- [Work request]: How many of the lines below contain the word "under"? Only the number is wanted.
━━━ Task material
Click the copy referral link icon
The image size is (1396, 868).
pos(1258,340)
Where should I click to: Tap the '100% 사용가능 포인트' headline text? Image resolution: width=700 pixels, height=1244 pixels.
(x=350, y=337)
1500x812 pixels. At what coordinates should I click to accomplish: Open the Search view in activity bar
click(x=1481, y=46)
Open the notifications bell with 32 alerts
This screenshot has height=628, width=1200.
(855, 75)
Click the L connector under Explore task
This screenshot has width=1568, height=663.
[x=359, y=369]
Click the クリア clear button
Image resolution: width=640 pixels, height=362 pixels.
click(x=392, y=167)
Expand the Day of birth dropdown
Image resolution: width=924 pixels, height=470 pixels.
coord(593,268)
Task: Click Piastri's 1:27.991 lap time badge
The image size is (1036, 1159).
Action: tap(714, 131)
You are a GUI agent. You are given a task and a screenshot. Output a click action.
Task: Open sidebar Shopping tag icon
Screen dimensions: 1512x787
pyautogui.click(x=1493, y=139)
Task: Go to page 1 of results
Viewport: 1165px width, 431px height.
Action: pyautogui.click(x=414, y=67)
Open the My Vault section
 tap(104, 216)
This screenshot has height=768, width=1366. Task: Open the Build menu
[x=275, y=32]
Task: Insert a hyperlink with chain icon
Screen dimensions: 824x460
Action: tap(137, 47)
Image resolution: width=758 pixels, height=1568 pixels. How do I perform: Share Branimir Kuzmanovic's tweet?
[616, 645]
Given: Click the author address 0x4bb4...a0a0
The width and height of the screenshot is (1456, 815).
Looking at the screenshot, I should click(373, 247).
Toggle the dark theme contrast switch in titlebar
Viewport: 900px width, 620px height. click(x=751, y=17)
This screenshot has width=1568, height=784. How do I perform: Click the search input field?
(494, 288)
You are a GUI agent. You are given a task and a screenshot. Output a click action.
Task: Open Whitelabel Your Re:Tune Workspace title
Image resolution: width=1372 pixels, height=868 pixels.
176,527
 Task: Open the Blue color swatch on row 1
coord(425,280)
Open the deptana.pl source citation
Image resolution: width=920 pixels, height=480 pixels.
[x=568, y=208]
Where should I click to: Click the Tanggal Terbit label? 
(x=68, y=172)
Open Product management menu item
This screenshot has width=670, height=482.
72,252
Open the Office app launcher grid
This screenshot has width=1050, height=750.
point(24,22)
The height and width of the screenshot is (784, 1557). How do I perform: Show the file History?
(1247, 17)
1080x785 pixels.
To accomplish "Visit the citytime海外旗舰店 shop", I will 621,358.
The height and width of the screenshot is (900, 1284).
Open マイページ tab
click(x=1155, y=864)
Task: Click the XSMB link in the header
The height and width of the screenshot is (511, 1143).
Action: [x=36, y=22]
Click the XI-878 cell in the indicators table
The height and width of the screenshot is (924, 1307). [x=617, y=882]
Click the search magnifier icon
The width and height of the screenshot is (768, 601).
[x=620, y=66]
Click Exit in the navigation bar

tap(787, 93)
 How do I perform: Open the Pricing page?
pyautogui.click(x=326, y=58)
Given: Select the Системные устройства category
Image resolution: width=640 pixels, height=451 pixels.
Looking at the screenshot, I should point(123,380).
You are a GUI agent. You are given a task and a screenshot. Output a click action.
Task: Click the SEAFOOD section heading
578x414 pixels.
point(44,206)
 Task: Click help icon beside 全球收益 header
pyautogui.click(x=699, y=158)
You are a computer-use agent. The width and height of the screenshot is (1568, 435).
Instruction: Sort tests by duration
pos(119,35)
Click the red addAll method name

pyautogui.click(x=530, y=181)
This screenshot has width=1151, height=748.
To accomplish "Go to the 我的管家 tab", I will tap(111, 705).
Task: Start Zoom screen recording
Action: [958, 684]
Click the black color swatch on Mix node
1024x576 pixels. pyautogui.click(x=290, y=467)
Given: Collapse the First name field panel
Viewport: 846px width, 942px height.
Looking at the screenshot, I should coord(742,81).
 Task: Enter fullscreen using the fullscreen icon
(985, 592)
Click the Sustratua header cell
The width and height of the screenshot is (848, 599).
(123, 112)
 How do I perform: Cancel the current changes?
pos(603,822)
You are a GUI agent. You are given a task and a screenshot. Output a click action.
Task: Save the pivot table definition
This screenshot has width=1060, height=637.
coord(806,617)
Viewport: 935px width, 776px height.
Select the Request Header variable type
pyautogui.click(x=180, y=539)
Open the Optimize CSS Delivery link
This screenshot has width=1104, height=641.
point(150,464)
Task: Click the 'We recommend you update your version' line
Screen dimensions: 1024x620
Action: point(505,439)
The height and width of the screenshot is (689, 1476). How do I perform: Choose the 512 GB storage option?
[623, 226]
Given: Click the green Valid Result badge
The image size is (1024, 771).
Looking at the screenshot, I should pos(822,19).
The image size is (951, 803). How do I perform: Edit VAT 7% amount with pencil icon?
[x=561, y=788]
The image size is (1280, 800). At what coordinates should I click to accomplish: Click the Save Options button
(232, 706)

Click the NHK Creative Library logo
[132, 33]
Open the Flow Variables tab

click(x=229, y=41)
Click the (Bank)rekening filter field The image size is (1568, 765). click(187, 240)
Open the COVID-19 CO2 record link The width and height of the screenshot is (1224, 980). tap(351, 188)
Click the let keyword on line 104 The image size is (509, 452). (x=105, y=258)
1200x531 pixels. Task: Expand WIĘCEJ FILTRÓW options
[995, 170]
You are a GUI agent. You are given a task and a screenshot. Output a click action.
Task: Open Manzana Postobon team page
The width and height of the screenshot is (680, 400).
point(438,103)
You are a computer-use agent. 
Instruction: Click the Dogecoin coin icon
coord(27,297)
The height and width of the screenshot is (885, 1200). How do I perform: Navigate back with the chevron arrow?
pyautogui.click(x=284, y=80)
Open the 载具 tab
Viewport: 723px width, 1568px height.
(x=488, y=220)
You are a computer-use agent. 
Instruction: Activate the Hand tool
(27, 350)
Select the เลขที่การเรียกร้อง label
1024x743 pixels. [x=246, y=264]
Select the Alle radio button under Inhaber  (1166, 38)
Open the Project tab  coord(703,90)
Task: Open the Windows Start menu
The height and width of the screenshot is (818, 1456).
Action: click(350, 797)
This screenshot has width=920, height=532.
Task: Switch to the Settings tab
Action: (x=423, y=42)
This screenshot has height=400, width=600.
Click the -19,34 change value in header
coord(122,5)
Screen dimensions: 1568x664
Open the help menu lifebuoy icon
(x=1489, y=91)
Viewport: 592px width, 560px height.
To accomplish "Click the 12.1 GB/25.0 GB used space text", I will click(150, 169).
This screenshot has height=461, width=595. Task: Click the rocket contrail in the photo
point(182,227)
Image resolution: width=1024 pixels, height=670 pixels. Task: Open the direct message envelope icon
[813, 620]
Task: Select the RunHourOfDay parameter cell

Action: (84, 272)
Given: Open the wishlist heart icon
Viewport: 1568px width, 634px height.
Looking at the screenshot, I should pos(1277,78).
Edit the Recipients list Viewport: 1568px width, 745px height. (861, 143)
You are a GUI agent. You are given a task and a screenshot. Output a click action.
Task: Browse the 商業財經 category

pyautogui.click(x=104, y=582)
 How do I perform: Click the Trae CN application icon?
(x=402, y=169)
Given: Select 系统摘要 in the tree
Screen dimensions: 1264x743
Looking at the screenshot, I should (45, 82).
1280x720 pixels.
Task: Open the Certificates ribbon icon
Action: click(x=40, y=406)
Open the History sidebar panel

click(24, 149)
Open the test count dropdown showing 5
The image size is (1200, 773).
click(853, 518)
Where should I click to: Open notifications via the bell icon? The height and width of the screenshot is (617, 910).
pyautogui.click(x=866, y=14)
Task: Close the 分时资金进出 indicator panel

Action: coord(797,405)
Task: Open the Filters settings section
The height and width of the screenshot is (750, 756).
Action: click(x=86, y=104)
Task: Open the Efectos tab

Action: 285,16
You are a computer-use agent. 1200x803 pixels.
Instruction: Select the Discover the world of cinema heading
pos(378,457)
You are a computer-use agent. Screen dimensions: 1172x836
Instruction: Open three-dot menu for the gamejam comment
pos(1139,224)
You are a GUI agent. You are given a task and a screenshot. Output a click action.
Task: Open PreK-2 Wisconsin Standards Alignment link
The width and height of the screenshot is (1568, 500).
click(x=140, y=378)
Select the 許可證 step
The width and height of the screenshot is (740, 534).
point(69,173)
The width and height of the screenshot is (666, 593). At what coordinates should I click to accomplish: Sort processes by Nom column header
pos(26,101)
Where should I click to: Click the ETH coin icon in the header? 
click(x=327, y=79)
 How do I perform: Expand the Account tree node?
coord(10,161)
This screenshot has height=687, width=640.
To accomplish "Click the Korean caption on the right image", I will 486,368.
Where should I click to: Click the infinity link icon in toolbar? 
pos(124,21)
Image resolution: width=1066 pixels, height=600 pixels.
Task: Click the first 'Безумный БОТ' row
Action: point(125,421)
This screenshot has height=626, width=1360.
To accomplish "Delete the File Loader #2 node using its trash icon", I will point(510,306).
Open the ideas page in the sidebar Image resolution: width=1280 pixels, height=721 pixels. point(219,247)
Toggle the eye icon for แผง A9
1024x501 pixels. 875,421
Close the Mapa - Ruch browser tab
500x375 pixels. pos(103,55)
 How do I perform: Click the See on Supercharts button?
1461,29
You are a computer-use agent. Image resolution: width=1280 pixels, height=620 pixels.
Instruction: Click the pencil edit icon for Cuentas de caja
━━━━━━
- [Result]: 2